The newest version, introduced by Pennsylvania Republican Sen. Pat Twoomey and four other Republican senators is a little weaker and vaguer than the bill introduced by the Obama Administration last year. It is somewhat misleading entitled, “Data Security and Breach Notification Act of 2012,” but doesn’t seem to offer anything new in the way of data security. What it would do is simplify disclosure requirements for businesses that suffer data breaches. Organizations that suffer breaches of personally identifiable information (PII) now have to account for all the states’ requirements, which are similar in nature, patterned after the first one California SB 1386. In effect, SB 1386 created de facto national law in that anyone doing business with California residents (and that covered pretty much anyone doing business on the Internet) had to disclose PII breaches. As more states jumped aboard, it increasingly became standard practice to simply notify everyone whose data may have been exposed.

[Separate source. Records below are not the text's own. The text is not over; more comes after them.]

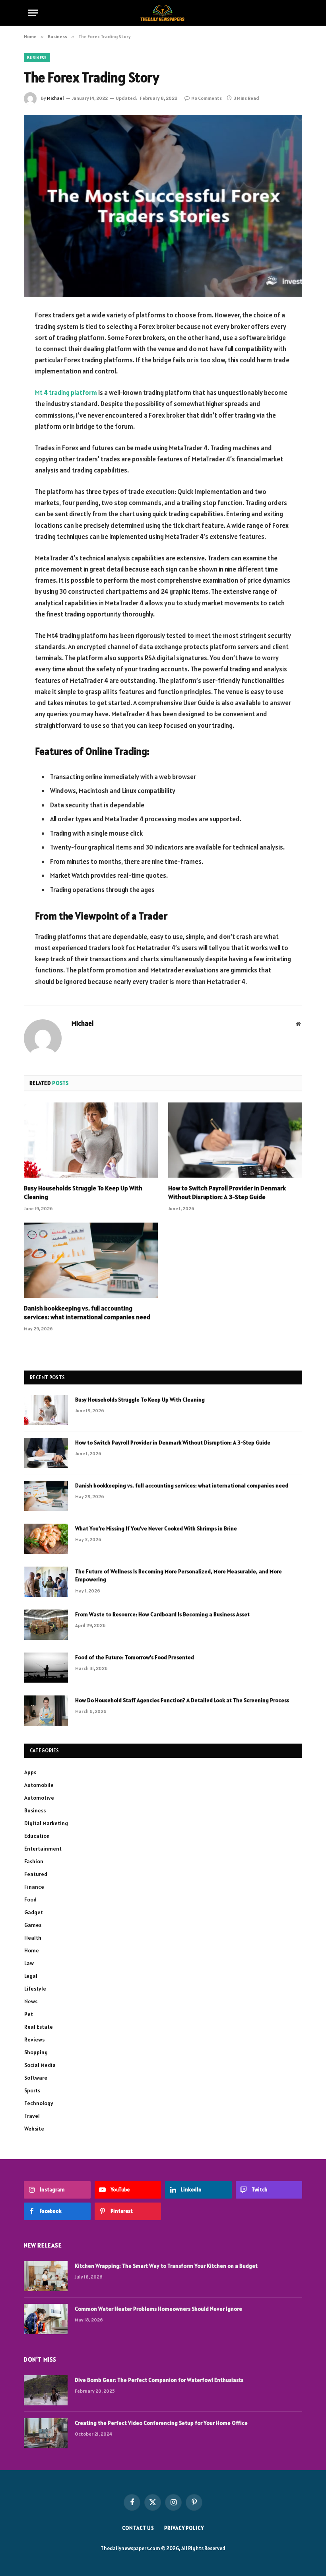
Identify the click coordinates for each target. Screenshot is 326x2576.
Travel (32, 2115)
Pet (28, 2014)
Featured (35, 1874)
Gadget (33, 1912)
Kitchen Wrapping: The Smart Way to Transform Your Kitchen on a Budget (166, 2265)
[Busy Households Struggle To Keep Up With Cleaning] (91, 1140)
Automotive (39, 1797)
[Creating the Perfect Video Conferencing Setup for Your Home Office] (46, 2433)
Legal (30, 1975)
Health (32, 1937)
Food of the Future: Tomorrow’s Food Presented (134, 1657)
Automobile (39, 1785)
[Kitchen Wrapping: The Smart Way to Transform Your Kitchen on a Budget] (46, 2276)
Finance (34, 1886)
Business (37, 57)
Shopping (36, 2052)
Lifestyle (35, 1988)
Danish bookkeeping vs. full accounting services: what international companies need (87, 1312)
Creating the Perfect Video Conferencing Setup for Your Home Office (161, 2422)
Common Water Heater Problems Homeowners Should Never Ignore (158, 2308)
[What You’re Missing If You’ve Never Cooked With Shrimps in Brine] (46, 1539)
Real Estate (38, 2026)
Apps (30, 1772)
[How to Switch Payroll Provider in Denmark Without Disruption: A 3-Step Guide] (235, 1140)
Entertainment (43, 1848)
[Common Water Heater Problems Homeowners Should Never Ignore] (46, 2319)
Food (30, 1899)
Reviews (34, 2039)
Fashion (33, 1861)
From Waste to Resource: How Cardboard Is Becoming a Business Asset (162, 1614)
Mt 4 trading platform (66, 392)
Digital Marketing (46, 1823)
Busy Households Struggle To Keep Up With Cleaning (83, 1192)
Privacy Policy (184, 2528)
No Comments (206, 98)
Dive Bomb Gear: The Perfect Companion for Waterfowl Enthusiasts (159, 2380)
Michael (55, 98)
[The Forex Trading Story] (163, 206)
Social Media (40, 2065)
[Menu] (33, 13)
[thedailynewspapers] (163, 13)
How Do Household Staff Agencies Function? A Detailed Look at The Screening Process (182, 1700)
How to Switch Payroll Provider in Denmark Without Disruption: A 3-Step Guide (227, 1192)
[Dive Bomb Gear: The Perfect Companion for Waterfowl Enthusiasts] (46, 2390)
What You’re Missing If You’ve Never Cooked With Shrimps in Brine (156, 1528)
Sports (32, 2090)
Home (31, 1950)
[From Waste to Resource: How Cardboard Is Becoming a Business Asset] (46, 1625)
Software (35, 2077)
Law (29, 1963)
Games (32, 1925)
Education (37, 1835)
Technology (38, 2103)
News (30, 2001)
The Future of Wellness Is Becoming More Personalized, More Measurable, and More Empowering (178, 1575)
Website (34, 2128)
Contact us (138, 2528)
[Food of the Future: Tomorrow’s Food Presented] (46, 1668)
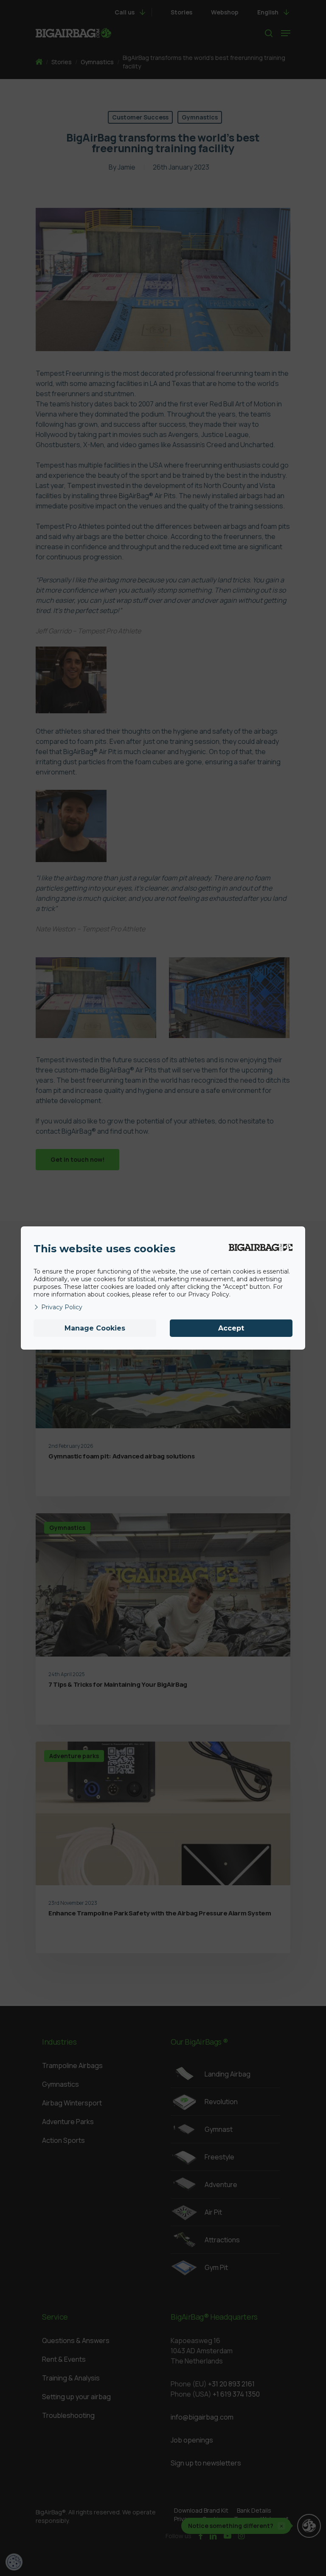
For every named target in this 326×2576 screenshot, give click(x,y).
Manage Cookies (95, 1328)
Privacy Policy (61, 1307)
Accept (231, 1328)
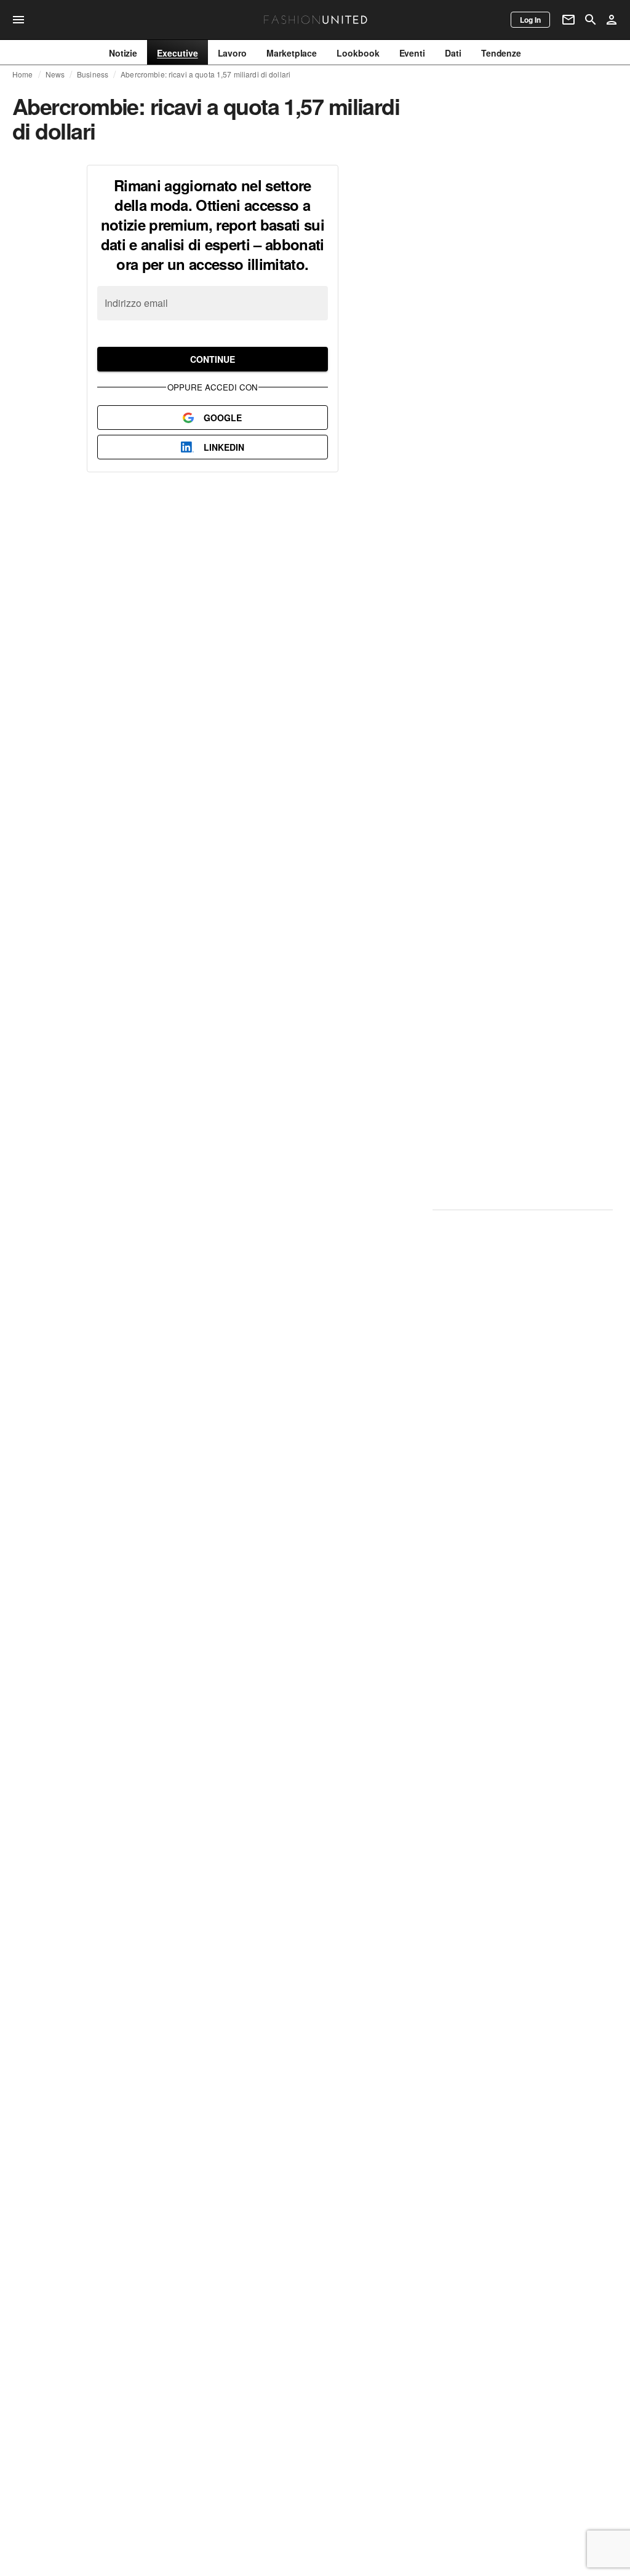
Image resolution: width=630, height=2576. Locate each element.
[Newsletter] (568, 19)
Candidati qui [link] (522, 1123)
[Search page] (591, 19)
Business (92, 74)
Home (22, 74)
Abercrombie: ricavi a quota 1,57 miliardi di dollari (205, 74)
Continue (212, 359)
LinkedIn (224, 447)
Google (223, 417)
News (55, 74)
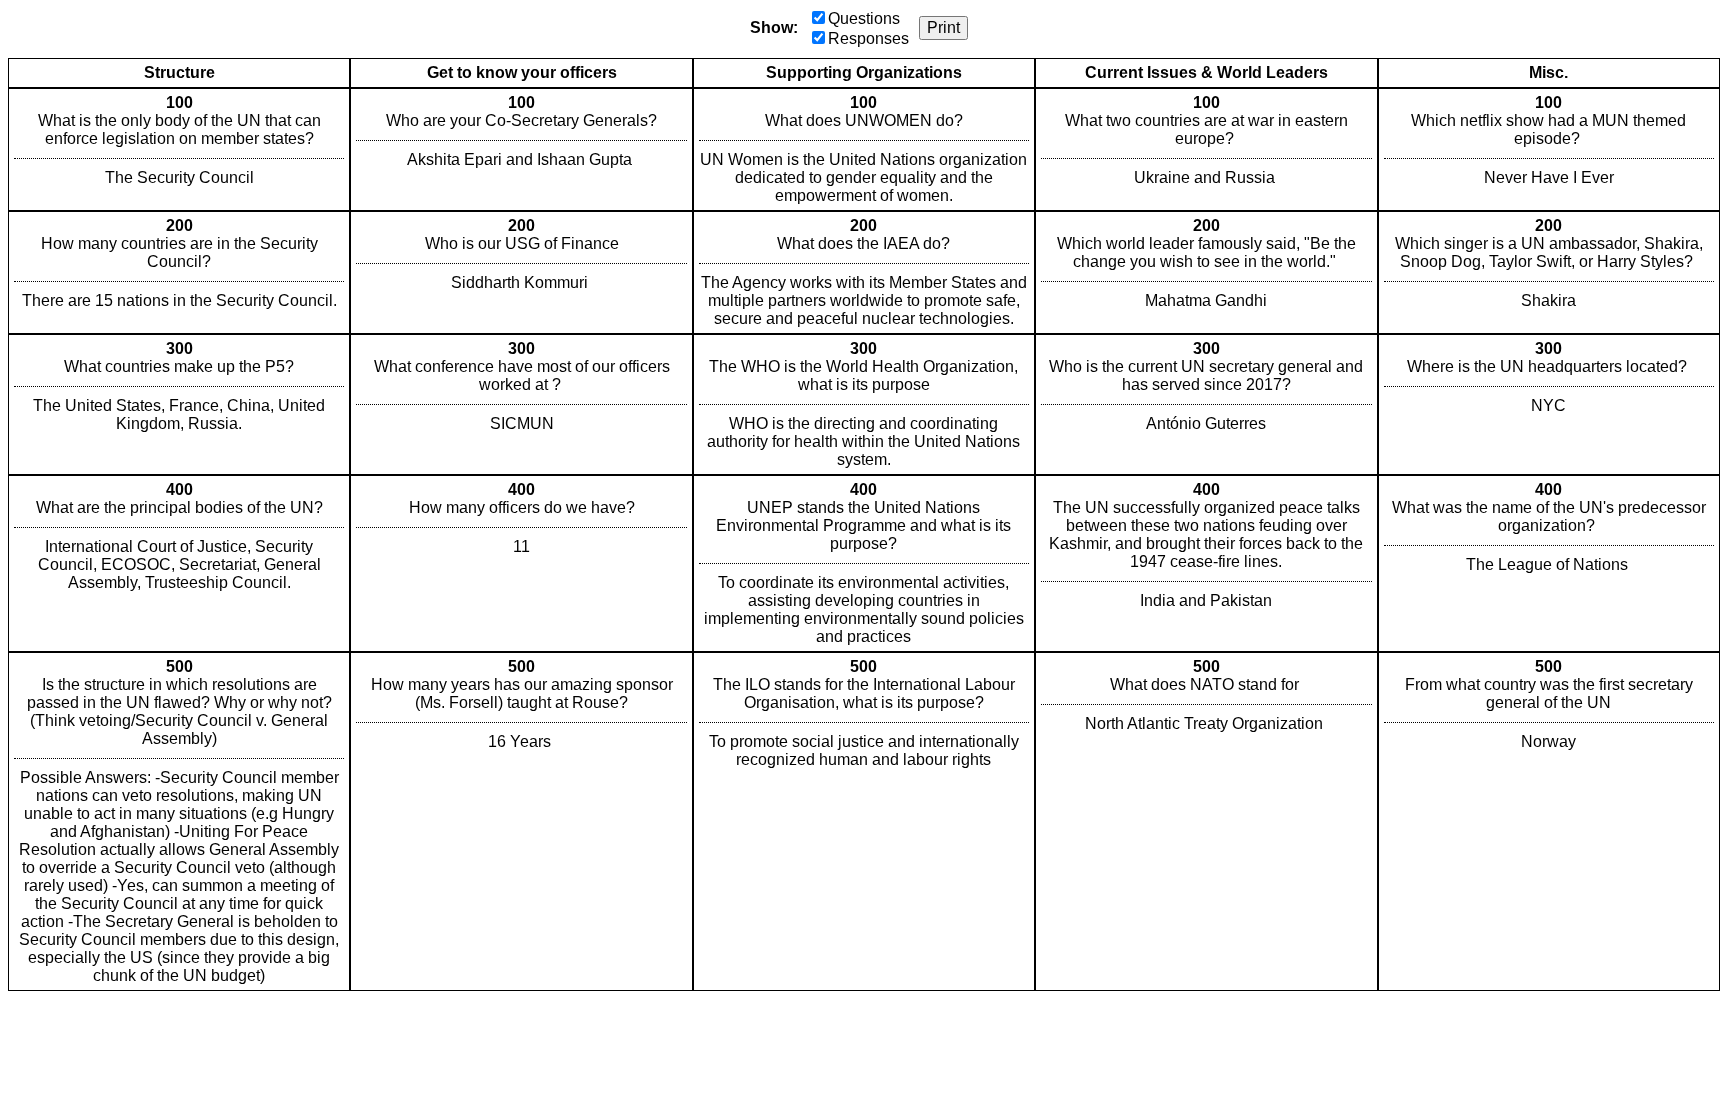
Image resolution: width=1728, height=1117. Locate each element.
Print (943, 27)
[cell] (179, 149)
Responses (868, 38)
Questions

Once upon a time, data breach disclosures were rare, occurring only if they managed to become public or the victim organization decided to preempt possible disclosure by a third party to control the damage. Disclosure was simply deemed bad for business.
Organizations that do business across the country may typically take the most stringent state disclosure requirements into account and follow those.
Rather a specific time limit, it requires disclosure “shall be made as expeditiously as practicable and without unreasonable delay, consistent with any measures necessary to determine the scope of the security breach and restore integrity of the data system that was breached.” As other disclosure laws, it exempts encrypted or redacted data from the requirements. Security folks blanch at this, because it doesn’t take into account key management or the strength of the encryption, which could render the encryption somewhat academic.
Generally, state laws that exempt encrypted data do not provide safe harbor if the encryption keys are compromised, and some states make no distinction between encrypted and unencrypted data, so this federal legislation would seem to weaken that aspect of disclosure. For these reasons, among others, it is unlikely this legislation will be well received by the Democrat- controlled Senate, and it is a good bet that this legislation, like its predecessors and, frankly, every attempt to pass federal data protection legislation, will fail.